TRY IT: Among the entries that follow, some lines contain the word "list". Show all of them.

RECORD SET:
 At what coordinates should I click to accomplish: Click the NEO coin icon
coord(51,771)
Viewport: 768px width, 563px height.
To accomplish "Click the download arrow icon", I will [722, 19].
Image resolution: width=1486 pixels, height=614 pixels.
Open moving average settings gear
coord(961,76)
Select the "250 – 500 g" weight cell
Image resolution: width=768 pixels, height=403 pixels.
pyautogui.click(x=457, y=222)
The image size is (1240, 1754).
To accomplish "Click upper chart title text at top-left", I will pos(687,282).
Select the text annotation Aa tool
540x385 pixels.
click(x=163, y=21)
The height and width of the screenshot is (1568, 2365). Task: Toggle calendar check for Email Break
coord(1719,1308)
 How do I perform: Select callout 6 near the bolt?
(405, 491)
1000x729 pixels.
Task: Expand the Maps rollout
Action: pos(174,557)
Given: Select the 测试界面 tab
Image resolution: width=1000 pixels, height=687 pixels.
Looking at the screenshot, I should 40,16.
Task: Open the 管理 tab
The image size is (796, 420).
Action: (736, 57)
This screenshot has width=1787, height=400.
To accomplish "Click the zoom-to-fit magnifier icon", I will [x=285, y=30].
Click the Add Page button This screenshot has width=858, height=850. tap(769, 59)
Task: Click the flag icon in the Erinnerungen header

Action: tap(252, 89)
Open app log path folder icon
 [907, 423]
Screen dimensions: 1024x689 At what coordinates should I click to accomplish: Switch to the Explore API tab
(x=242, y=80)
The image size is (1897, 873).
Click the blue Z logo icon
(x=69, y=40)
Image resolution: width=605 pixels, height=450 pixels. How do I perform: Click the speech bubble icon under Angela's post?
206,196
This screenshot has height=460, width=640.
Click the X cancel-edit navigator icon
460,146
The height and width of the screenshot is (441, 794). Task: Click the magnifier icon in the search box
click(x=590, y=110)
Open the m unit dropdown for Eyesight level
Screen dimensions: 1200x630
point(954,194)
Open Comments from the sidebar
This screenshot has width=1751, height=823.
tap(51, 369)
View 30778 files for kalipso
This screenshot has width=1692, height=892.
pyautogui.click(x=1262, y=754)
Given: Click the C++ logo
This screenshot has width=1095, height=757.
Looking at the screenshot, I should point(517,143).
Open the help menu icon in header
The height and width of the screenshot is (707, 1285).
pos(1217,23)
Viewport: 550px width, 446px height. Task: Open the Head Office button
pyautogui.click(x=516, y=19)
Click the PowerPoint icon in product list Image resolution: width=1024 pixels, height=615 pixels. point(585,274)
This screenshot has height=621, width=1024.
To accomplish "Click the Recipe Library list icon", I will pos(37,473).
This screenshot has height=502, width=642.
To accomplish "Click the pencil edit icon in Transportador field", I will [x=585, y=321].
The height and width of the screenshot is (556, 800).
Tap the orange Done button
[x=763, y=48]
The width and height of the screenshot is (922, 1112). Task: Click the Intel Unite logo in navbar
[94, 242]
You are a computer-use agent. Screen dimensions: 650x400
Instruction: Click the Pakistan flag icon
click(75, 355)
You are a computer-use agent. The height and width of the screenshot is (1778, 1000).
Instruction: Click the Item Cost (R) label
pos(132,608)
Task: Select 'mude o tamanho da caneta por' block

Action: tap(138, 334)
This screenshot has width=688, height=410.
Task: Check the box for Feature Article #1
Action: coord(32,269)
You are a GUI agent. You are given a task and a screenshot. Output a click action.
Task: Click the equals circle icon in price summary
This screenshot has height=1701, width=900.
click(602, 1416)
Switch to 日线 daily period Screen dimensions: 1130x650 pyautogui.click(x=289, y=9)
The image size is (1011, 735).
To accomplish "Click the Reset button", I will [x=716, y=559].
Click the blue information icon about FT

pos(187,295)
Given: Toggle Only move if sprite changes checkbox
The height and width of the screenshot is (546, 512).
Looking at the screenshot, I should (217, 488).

RESULT OF THIS EXERCISE:
Click the PowerPoint icon in product list Image resolution: width=1024 pixels, height=615 pixels. point(585,274)
To accomplish "Click the Recipe Library list icon", I will pos(37,473).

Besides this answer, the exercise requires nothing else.